ASSIGNED TASK —
What lines of the data hold the string "Given"? Copy them all.

***** DATA SHOWN

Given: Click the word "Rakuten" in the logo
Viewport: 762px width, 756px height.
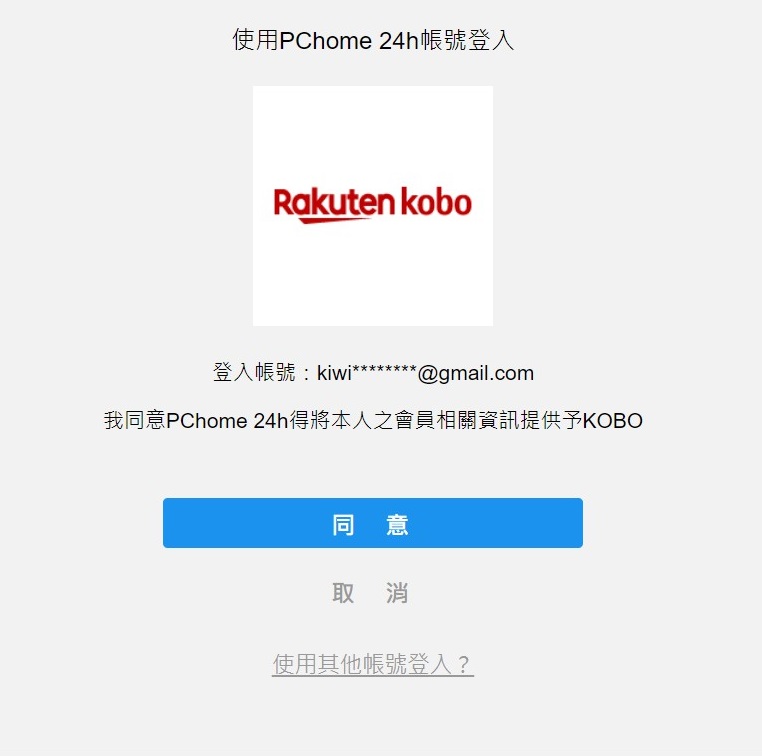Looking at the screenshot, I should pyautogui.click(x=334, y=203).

**********
***** DATA SHOWN

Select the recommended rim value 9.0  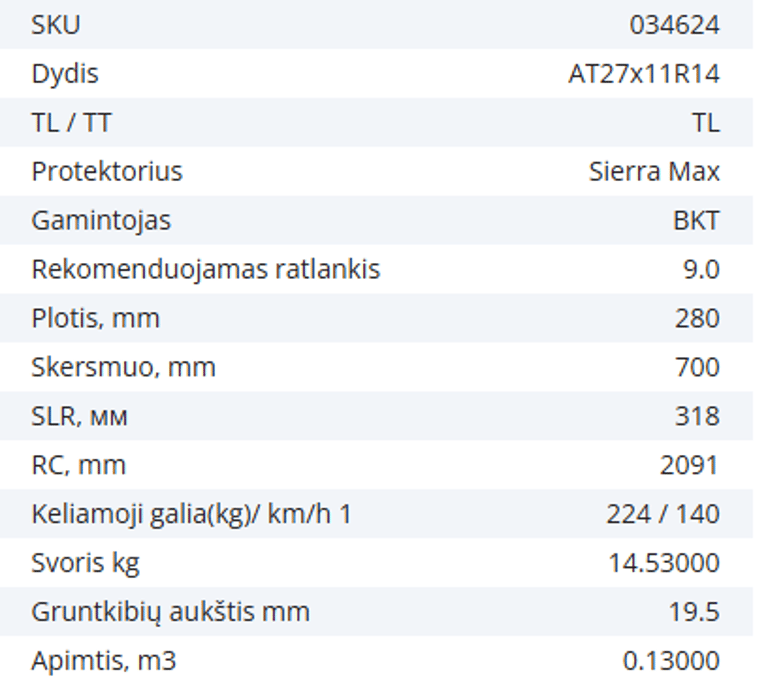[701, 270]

**********
***** DATA SHOWN

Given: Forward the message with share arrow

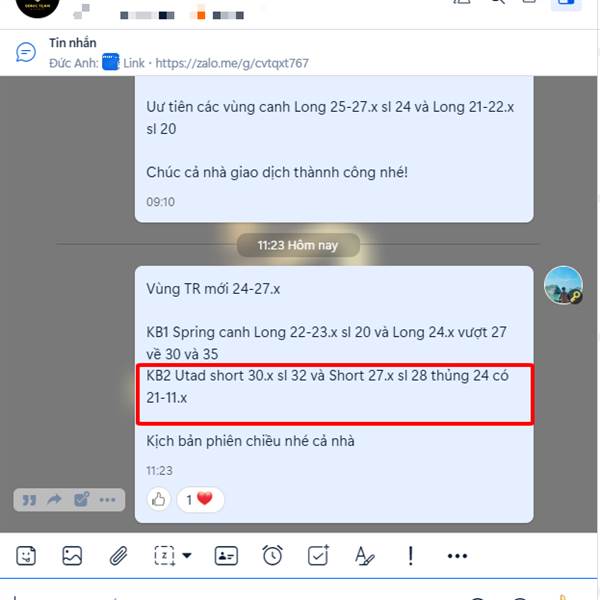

**********

ANSWER TO THE PROBLEM —
Given: Click the word "Rakuten" in the logo
Given: Forward the message with share arrow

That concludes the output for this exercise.